What needs to be done
Copy these entries line for line, without changing anything.

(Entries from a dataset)
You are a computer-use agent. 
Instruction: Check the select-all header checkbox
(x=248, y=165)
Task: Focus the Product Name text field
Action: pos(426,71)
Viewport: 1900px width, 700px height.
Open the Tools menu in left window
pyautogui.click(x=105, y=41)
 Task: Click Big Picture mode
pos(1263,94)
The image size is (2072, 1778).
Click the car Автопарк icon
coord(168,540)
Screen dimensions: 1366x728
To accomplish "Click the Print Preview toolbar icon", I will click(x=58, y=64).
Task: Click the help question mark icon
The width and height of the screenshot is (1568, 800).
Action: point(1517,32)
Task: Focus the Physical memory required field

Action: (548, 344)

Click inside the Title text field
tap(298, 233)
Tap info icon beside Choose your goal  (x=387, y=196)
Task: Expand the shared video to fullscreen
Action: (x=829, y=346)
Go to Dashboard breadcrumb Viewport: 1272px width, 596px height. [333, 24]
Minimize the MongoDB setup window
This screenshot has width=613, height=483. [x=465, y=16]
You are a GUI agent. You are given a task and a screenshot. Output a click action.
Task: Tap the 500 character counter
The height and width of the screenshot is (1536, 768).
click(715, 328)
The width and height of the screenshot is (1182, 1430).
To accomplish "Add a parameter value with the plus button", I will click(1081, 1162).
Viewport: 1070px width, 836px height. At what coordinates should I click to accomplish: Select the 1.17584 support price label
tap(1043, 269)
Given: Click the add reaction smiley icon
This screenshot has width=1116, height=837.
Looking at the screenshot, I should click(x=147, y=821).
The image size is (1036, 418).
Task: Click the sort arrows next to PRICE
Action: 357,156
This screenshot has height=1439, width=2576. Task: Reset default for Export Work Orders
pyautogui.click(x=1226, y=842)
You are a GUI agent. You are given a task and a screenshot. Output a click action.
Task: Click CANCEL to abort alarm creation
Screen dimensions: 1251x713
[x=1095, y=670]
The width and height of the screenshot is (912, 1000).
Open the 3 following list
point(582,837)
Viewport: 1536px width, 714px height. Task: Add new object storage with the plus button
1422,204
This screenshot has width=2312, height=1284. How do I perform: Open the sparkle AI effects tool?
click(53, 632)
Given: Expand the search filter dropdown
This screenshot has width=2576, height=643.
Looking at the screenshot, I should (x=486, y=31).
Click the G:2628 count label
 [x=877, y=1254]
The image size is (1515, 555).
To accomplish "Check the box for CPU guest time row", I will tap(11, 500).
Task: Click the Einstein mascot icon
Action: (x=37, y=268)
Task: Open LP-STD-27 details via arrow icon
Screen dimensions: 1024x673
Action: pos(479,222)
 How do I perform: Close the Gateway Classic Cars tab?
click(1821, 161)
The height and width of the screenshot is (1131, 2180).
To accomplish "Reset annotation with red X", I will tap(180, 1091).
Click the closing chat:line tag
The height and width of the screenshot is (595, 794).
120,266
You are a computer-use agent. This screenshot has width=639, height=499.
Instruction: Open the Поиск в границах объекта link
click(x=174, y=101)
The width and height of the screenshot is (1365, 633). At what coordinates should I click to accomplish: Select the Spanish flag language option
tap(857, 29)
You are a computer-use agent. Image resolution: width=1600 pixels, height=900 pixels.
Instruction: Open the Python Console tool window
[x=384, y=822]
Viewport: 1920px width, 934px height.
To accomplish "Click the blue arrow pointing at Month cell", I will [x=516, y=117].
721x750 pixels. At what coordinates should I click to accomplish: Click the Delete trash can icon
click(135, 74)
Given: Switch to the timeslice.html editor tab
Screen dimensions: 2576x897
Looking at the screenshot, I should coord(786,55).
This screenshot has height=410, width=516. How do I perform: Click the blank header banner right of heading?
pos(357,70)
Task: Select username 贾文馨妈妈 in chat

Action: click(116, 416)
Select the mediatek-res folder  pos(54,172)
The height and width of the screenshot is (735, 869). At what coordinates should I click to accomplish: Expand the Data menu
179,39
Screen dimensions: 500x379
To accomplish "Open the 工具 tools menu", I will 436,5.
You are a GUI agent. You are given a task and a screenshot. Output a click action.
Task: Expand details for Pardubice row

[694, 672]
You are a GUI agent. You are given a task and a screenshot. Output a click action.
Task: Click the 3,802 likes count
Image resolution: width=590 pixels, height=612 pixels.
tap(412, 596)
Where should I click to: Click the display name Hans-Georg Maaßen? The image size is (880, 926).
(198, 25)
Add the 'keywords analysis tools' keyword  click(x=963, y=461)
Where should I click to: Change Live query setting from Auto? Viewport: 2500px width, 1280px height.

Expected answer
You are a computer-use agent. 
Instruction: Check the select-all header checkbox
(x=248, y=165)
Task: Focus the Product Name text field
Action: pos(426,71)
Viewport: 1900px width, 700px height.
Open the Tools menu in left window
pyautogui.click(x=105, y=41)
 Task: Click Big Picture mode
pos(1263,94)
The image size is (2072, 1778).
Click the car Автопарк icon
coord(168,540)
Screen dimensions: 1366x728
To accomplish "Click the Print Preview toolbar icon", I will click(x=58, y=64).
Task: Click the help question mark icon
The width and height of the screenshot is (1568, 800).
Action: point(1517,32)
Task: Focus the Physical memory required field

Action: (548, 344)

Click inside the Title text field
tap(298, 233)
Tap info icon beside Choose your goal  (x=387, y=196)
Task: Expand the shared video to fullscreen
Action: (x=829, y=346)
Go to Dashboard breadcrumb Viewport: 1272px width, 596px height. [333, 24]
Minimize the MongoDB setup window
This screenshot has width=613, height=483. [x=465, y=16]
You are a GUI agent. You are given a task and a screenshot. Output a click action.
Task: Tap the 500 character counter
The height and width of the screenshot is (1536, 768).
click(715, 328)
The width and height of the screenshot is (1182, 1430).
To accomplish "Add a parameter value with the plus button", I will click(1081, 1162).
Viewport: 1070px width, 836px height. At what coordinates should I click to accomplish: Select the 1.17584 support price label
tap(1043, 269)
Given: Click the add reaction smiley icon
This screenshot has width=1116, height=837.
Looking at the screenshot, I should click(x=147, y=821).
The image size is (1036, 418).
Task: Click the sort arrows next to PRICE
Action: 357,156
This screenshot has height=1439, width=2576. Task: Reset default for Export Work Orders
pyautogui.click(x=1226, y=842)
You are a GUI agent. You are given a task and a screenshot. Output a click action.
Task: Click CANCEL to abort alarm creation
Screen dimensions: 1251x713
[x=1095, y=670]
The width and height of the screenshot is (912, 1000).
Open the 3 following list
point(582,837)
Viewport: 1536px width, 714px height. Task: Add new object storage with the plus button
1422,204
This screenshot has width=2312, height=1284. How do I perform: Open the sparkle AI effects tool?
click(53, 632)
Given: Expand the search filter dropdown
This screenshot has width=2576, height=643.
Looking at the screenshot, I should (x=486, y=31).
Click the G:2628 count label
 [x=877, y=1254]
The image size is (1515, 555).
To accomplish "Check the box for CPU guest time row", I will tap(11, 500).
Task: Click the Einstein mascot icon
Action: (x=37, y=268)
Task: Open LP-STD-27 details via arrow icon
Screen dimensions: 1024x673
Action: pos(479,222)
 How do I perform: Close the Gateway Classic Cars tab?
click(1821, 161)
The height and width of the screenshot is (1131, 2180).
To accomplish "Reset annotation with red X", I will tap(180, 1091).
Click the closing chat:line tag
The height and width of the screenshot is (595, 794).
120,266
You are a computer-use agent. This screenshot has width=639, height=499.
Instruction: Open the Поиск в границах объекта link
click(x=174, y=101)
The width and height of the screenshot is (1365, 633). At what coordinates should I click to accomplish: Select the Spanish flag language option
tap(857, 29)
You are a computer-use agent. Image resolution: width=1600 pixels, height=900 pixels.
Instruction: Open the Python Console tool window
[x=384, y=822]
Viewport: 1920px width, 934px height.
To accomplish "Click the blue arrow pointing at Month cell", I will [x=516, y=117].
721x750 pixels. At what coordinates should I click to accomplish: Click the Delete trash can icon
click(135, 74)
Given: Switch to the timeslice.html editor tab
Screen dimensions: 2576x897
Looking at the screenshot, I should coord(786,55).
This screenshot has height=410, width=516. How do I perform: Click the blank header banner right of heading?
pos(357,70)
Task: Select username 贾文馨妈妈 in chat

Action: click(116, 416)
Select the mediatek-res folder  pos(54,172)
The height and width of the screenshot is (735, 869). At what coordinates should I click to accomplish: Expand the Data menu
179,39
Screen dimensions: 500x379
To accomplish "Open the 工具 tools menu", I will 436,5.
You are a GUI agent. You are given a task and a screenshot. Output a click action.
Task: Expand details for Pardubice row

[694, 672]
You are a GUI agent. You are given a task and a screenshot. Output a click action.
Task: Click the 3,802 likes count
Image resolution: width=590 pixels, height=612 pixels.
tap(412, 596)
Where should I click to: Click the display name Hans-Georg Maaßen? The image size is (880, 926).
(198, 25)
Add the 'keywords analysis tools' keyword  click(x=963, y=461)
Where should I click to: Change Live query setting from Auto? Viewport: 2500px width, 1280px height.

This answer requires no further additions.